Using OOP to Develop Operators for Reactive State Engine

With the growing demand for real-time stream processing, efficient and scalable stream computing frameworks have become increasingly important. DolphinDB, a high-performance distributed time series database, not only excels in data storage and querying but also introduces object-oriented programming (OOP) to enhance code modularity, maintainability, and reusability through encapsulation, inheritance, and polymorphism.

This article presents two real-world examples to demonstrate how OOP can be used to implement stateful operators in DolphinDB’s reactive state engine, showcasing its practical value.

1. Overview of OOP

Starting from version 3.00.0, DolphinDB supports OOP. It can be applied to multiple scenarios, including:

  • Operator development in reactive state engine: Prior to OOP support, developing certain operators required complex higher-order functions or plugin-based implementations, which were difficult to maintain. OOP simplifies development by providing a clearer and more structured approach.
  • Complex Event Processing (CEP): OOP can be used to define events and monitors in CEP engine.

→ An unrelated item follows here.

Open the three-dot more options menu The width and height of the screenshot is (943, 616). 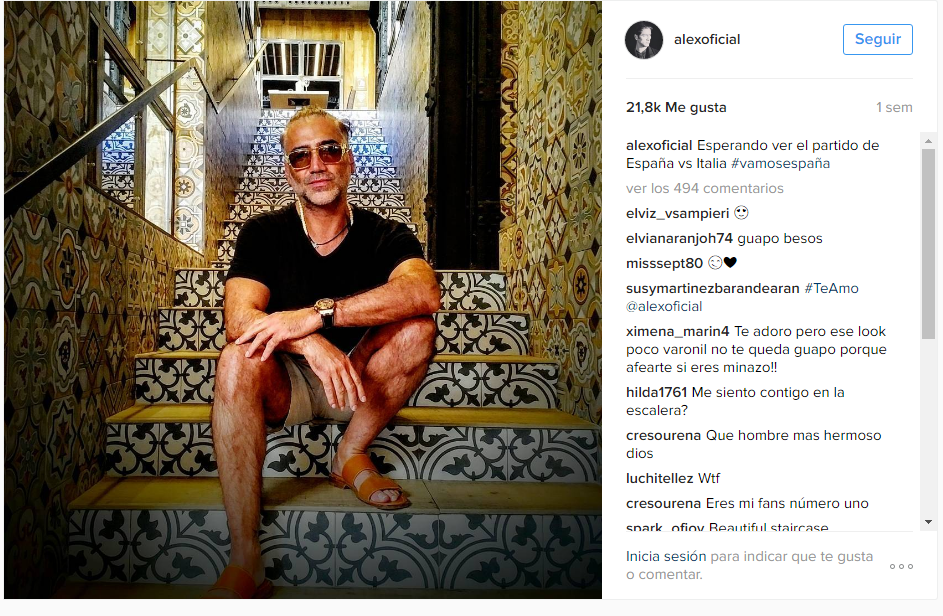tap(901, 566)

This tutorial focuses on using OOP to develop operators for DolphinDB’s reactive state engine.

2. Using OOP in DolphinDB

2.1 Defining a Class

The syntax for defining a class in DolphinDB is as follows:

class ClassName {
    attribute1 :: dataType
    attribute2 :: dataType
  // ...
  
  // Define class
  def ClassName(arg1, arg2 /*, ... */) {
    attribute1 = arg1
    attribute2 = arg2
    // ...
  }

  // Define method
  def methodName(arg1, arg2 /*, ... */) {
    // ...
  }
}

For example, the following defines a Person class with two member variables: name (a string) and age (an integer). The class also includes a constructor and getter/setter methods for name:

class Person {
  // Variable declarations must precede method definitions
  name :: STRING
  age :: INT

  // Constructor definition
  def Person(name_, age_) {  // Parameter names must differ from member names
    name = name_
    age = age_
  }

  def setName(newName) {
    name = newName
  }

  def getName() {
    return name
  }
}

2.2 Instantiating an Object

Object methods are invoked using the object.method(), while object attributes are accessed using object.member.Unlike scripting languages such as Python, DolphinDB does not allow direct assignment to object attributes. To modify a attribute, the corresponding setter method must be used.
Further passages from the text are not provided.